I dati, provenienti da 78 pazienti affetti da schizofrenia e da un gruppo di controllo di 91 soggetti sani, sono stati analizzati grazie aun innovativo sistema, sviluppato dallo stesso team dell’Istituto Italiano di Tecnologia, che permette di interpretare con una risoluzione superiore alle tecniche già esistenti la grande mole di dati raccolti dalle risonanze magnetiche funzionali (fMRI).

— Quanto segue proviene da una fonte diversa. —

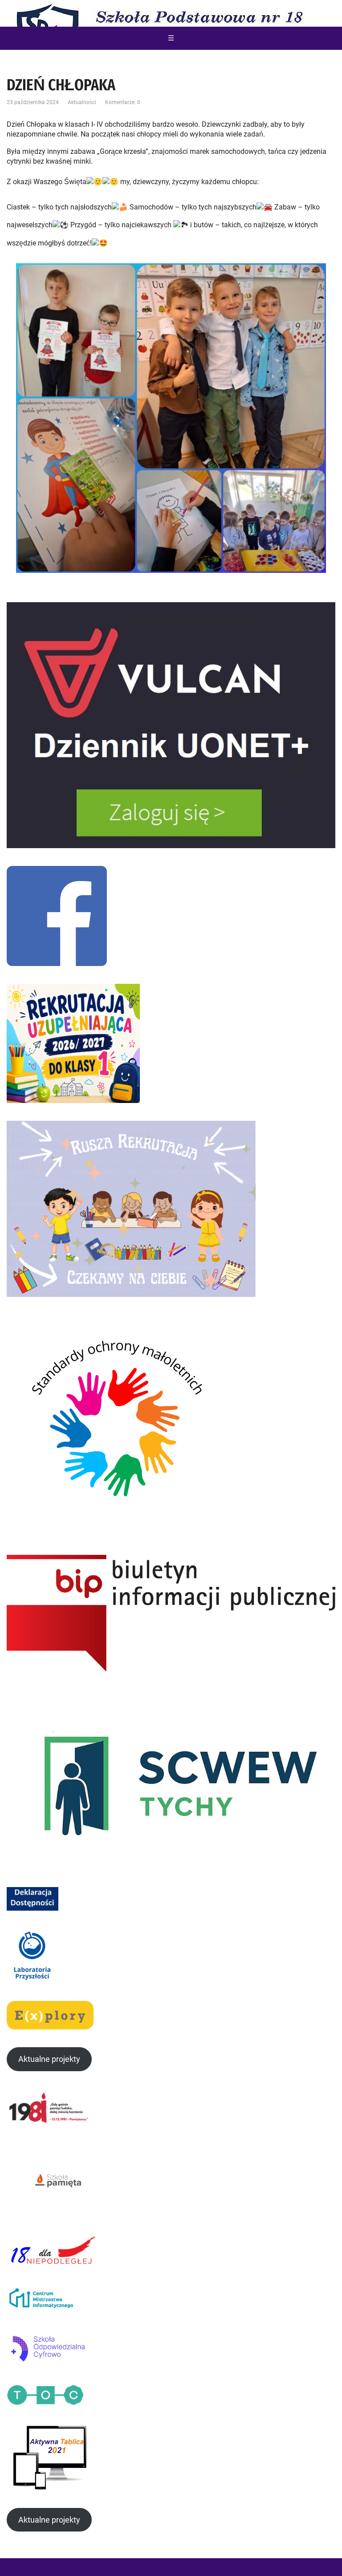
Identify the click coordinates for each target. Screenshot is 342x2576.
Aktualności (82, 102)
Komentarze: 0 (122, 102)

L’applicazione del sistema computazionale ha permesso di comparare la connettività funzionale, cioè il grado di correlazione nel tempo dell’attività di distinte aree cerebrali, nei due gruppi. Il confronto ha fatto emergere inaspettatamente che le principali differenze nell’organizzazione modulare coinvolgono le cortecce sensomotoria, visiva e uditiva. Nei pazienti, la frammentazione è stata osservata anche nell’area della corteccia temporale mentre le aree prefrontali, quelle deputate alle emozioni e alla risoluzione di problemi e principalmente sospettate, appaiono svolgere un’attività simile in entrambi i gruppi.

 

«Comprendere quali siano le regioni cerebrali all’origine della malattia – conclude Angelo Bifone, coordinatore del gruppo di ricerca trentino – è il primo passo per programmare terapie farmacologiche più mirate contro questa malattia».
In ogni caso dovremmo attendere ancora prima di poter ottenere risultati applicabili sui pazienti.